Sai, sto diventando sempre più simile a nostra madre e, responsabile di questo disastro, sei soltanto tu!

Come al solito, del resto.

Da quel pomeriggio, in cui ritrovasti i vecchi spartiti di papà e scopristi quelle stupide lettere miniate, ti sei trasformato… Sei diventato il colpevole ideale…

Buon per me, naturalmente.

Sta a vedere che dovrei addirittura essere grata alla tua follia…

Sarebbe ridicolo!

Ma, no…

Non ti perdonerò mai per avermi fatta venire qui…

Puoi scordartelo!

Per un soffio, una donna di dubbia moralità non ha rovesciato il vaso da notte sul mio bel cappellino e un brutto cagnaccio mi sta latrando contro, quasi l’avessi ridotto io pelle e ossa…

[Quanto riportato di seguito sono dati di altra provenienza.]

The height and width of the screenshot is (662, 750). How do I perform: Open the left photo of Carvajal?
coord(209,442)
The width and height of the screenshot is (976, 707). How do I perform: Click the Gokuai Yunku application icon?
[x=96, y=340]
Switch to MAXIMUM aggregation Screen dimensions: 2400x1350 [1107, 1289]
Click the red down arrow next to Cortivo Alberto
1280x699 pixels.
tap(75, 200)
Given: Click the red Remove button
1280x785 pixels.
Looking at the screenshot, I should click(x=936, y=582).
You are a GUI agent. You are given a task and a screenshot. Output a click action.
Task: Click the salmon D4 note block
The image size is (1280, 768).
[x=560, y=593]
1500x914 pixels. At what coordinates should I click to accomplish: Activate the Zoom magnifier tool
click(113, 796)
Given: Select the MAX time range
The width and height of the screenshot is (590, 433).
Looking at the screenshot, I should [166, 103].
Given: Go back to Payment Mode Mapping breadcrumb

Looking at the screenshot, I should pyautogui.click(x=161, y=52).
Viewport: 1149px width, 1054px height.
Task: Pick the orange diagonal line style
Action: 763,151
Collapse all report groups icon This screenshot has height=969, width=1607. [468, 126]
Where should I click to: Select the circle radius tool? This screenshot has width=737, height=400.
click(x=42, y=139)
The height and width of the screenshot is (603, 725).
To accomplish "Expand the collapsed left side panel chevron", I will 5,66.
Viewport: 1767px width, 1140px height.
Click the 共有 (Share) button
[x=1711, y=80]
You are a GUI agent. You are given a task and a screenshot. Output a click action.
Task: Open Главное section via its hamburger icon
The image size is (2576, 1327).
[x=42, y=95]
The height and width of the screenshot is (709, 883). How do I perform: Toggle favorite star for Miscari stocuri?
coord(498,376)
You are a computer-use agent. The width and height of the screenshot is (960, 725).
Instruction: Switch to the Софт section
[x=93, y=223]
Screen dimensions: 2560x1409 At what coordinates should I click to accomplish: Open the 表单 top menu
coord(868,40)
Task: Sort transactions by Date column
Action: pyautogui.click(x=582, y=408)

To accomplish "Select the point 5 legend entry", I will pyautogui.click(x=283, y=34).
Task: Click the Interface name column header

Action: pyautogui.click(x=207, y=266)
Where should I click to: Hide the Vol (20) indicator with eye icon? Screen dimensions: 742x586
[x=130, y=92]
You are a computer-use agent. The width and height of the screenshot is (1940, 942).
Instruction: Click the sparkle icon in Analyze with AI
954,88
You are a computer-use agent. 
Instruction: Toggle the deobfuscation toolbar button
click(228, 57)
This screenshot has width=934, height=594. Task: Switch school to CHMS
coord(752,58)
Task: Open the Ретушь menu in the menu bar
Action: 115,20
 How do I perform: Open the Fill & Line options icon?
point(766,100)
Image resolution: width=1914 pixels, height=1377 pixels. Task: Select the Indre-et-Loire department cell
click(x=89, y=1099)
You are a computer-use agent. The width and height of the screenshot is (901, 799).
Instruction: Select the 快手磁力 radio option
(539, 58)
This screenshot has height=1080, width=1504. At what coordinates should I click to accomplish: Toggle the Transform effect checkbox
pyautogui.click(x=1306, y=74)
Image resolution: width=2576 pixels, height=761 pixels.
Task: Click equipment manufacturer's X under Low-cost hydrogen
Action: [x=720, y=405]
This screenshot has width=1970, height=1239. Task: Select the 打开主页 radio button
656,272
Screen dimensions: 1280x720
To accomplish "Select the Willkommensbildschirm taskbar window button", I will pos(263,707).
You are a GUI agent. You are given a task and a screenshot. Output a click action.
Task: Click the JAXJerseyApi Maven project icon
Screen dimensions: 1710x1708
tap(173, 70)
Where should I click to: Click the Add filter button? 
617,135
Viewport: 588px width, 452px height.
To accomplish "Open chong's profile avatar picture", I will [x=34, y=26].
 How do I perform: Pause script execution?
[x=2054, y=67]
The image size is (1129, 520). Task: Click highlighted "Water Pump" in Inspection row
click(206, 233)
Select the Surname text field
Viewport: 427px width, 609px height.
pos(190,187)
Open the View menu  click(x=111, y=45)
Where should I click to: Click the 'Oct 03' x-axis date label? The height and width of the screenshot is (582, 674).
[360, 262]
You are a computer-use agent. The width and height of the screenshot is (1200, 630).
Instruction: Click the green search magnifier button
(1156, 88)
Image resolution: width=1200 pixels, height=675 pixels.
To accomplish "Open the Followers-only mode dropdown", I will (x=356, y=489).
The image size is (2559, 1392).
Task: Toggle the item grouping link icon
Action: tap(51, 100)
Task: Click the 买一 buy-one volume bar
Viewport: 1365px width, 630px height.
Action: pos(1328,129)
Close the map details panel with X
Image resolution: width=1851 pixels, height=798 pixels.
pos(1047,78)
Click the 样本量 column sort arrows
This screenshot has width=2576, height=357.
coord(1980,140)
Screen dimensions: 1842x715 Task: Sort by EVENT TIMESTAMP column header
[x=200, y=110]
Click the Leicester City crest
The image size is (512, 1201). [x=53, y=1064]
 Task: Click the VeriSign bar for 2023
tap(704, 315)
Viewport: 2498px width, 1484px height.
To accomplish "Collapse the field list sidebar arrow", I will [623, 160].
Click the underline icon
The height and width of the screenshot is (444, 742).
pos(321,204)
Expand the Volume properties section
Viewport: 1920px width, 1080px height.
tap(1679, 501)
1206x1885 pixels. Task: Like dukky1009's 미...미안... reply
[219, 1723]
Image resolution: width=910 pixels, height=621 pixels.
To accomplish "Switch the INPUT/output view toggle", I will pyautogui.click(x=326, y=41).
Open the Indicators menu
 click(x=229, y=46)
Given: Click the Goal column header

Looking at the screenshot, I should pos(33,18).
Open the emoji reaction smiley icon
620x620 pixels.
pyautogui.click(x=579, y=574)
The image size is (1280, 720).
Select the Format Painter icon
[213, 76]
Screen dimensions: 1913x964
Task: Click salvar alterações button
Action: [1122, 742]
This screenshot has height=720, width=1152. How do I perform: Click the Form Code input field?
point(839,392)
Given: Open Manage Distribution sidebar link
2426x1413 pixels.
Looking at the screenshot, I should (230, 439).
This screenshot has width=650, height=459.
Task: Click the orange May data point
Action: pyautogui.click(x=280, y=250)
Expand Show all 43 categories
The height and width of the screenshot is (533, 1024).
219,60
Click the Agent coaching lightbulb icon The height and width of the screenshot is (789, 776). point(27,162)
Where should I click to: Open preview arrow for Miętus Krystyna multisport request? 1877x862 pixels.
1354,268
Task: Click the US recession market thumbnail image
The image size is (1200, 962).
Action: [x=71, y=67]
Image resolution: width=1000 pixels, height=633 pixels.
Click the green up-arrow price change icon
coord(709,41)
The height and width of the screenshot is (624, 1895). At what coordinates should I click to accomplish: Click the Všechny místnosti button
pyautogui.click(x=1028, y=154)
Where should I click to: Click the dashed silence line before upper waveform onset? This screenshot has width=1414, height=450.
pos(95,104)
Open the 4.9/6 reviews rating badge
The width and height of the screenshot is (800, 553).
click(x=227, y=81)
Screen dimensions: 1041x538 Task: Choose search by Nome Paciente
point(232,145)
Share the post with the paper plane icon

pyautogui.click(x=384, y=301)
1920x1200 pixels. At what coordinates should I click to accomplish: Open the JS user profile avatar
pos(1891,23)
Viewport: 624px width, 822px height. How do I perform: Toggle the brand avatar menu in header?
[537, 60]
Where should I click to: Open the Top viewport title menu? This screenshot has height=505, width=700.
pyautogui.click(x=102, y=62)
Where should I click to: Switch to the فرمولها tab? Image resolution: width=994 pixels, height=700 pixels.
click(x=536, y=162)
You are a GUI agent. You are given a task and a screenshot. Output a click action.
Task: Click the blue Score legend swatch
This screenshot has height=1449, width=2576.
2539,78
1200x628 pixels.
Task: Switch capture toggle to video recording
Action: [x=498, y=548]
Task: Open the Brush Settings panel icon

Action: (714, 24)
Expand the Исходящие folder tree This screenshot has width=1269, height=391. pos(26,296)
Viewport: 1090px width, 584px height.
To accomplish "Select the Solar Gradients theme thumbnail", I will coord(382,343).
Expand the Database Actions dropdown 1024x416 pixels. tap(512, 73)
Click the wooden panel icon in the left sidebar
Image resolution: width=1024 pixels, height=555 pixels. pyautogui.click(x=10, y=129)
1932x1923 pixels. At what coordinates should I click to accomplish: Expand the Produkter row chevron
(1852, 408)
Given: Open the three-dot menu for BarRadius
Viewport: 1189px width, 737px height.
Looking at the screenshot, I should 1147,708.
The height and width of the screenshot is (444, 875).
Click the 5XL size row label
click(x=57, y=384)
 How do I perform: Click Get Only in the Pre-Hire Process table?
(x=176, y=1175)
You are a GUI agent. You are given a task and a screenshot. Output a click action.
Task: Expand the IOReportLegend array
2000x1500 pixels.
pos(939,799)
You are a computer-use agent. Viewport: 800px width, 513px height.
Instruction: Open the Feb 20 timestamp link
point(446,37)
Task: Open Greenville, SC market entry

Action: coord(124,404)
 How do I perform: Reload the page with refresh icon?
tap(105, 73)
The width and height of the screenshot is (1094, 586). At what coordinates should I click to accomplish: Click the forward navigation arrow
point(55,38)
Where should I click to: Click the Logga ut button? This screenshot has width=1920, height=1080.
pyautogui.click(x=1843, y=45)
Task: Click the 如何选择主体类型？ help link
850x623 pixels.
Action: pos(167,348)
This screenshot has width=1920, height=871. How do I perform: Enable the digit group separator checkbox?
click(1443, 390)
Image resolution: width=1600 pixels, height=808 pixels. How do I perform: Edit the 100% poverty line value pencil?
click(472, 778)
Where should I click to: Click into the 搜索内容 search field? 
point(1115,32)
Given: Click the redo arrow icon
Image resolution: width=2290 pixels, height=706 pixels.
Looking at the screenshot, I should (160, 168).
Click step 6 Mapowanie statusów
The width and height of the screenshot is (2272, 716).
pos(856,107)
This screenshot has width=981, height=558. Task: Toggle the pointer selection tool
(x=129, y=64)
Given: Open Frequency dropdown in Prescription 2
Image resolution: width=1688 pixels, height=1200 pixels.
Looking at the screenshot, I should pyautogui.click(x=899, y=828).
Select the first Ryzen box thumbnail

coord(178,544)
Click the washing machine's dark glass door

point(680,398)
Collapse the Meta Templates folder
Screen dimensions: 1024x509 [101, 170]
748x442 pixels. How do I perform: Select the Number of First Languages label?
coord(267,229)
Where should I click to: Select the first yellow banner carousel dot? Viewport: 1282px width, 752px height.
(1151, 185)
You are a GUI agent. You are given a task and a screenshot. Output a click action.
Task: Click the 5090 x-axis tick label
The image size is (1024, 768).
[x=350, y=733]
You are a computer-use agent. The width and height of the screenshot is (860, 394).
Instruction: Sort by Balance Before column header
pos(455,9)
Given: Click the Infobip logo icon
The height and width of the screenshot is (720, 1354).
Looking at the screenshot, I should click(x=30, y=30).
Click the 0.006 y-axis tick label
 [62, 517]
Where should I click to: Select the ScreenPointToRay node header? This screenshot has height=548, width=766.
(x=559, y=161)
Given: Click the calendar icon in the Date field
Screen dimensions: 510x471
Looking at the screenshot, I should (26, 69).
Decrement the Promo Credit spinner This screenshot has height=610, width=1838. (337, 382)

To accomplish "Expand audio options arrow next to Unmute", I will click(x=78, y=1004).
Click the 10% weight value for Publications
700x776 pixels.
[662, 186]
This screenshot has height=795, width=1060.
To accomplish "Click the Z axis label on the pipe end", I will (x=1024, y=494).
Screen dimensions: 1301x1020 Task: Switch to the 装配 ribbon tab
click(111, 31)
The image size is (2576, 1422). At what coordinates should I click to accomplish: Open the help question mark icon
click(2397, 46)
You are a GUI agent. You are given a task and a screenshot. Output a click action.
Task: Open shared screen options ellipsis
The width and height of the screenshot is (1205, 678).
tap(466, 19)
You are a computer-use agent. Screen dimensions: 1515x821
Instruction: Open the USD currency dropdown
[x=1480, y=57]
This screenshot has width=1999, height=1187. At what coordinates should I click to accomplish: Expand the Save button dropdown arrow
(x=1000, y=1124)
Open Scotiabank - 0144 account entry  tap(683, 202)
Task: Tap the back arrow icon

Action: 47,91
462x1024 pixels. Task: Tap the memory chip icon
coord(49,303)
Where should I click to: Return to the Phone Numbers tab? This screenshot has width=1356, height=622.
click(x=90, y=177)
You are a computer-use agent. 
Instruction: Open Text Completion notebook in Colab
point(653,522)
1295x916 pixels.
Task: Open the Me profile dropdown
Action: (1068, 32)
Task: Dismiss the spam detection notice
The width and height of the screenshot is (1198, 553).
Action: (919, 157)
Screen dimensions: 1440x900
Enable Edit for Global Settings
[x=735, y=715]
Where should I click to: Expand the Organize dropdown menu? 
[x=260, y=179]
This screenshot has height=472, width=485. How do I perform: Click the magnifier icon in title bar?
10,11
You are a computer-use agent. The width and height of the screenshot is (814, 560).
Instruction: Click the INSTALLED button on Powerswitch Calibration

Più tardi, dopo che avrai implorato la mia clemenza, dovrai rivelarmi cosa diamine vi trovi di gradevole, e di poetico, in questa fogna di città! Dai vicoli tutti uguali… Dagli angoli, uno la copia dell’altro… E dalle piazze irriconoscibili, che pullulano di venditori ambulanti, di carri e di bestiame…

A essere sincera, ti facevo un animo più raffinato…

Non hai, forse, attribuito i tuoi scritti a un semplice monaco di campagna? Non aneli, come lui, un pizzico di pace? Un briciolo di, noiosa, tranquillità?

Potresti dedicarti al giardinaggio! Sembra sia il passatempo preferito dei timorati di Dio…

In questo modo, smetteresti di tormentarti per un’arte tanto… Come definirla? Tanto patetica, ecco… Come la poesia! Insomma, è da tempo, ormai, che quel borioso di Horace Walpole non ti rende giustizia, dunque perché insistere? Perché crucciarsi, dico io?!

Sposati! Metti su famiglia! Trova un lavoro onesto, che ti garantisca un tetto sulla testa e la pancia piena, come ha fatto John, il figlio di Peter Paxson…

Ricordi?

Quello zoticone…

Non avrei scommesso mezzo penny sul suo futuro e, invece…

Oh, no…

Un cavallo mi ha sporcato la gonna battendo lo zoccolo in una pozzanghera e il padrone ha avuto la faccia tosta di ridere della mia disperazione!

Un selvaggio sarebbe stato più sensibile…

Maledizione…

Se non fossi a conoscenza dei tuoi debiti e della miseria in cui ti crogioli, pretenderei che mi ripagassi di tutto questo patire… E con tanto di interessi…

Tuttavia, sono tua sorella e ti sono affezionata. O non mi sarei precipitata subito in questa Babilonia. Né, adesso, starei risalendo le scale di una sporca locanda di periferia…

Mi domando come tu riesca a vivere di stenti…

Mi si stringe il cuore al pensiero che avresti potuto rimanere a casa, a Bristol, tra amici e luoghi cari…

Come?

Non mi inviti nemmeno a entrare?

Da quando in qua sei divenuto maleducato?

Ormai, ne sono convinta: l’aria di Londra non ti giova…

Non ti giova affatto.

Suvvia…

Guardati!

Sei pallido come un cencio e, la posizione che hai assunto, è talmente innaturale da…

Da…

Da dare l’impressione che tu non sia più tra noi.

Mi avevi assicurato che la vista, dalla tua finestra, mi avrebbe tolto il respiro…

Per questo l’hai lasciata aperta?

Perché potessi ammirare da lontano la cupola di Saint-Paul e, intanto, dirti addio?

Certo, hai sempre avuto un debole per il tragico…

Persino io riesco ad apprezzarlo, in questa stanza!

Se solo non fosse per quel cielo… Quel cielo color arsenico.

E’ spaventoso.

Oh, Thomas…

Che cosa hai fatto mai?

[Henry Wallis, Chatterton, 1856. Olio su tela, 90,5×120,5 cm. Londra, Tate Britain.]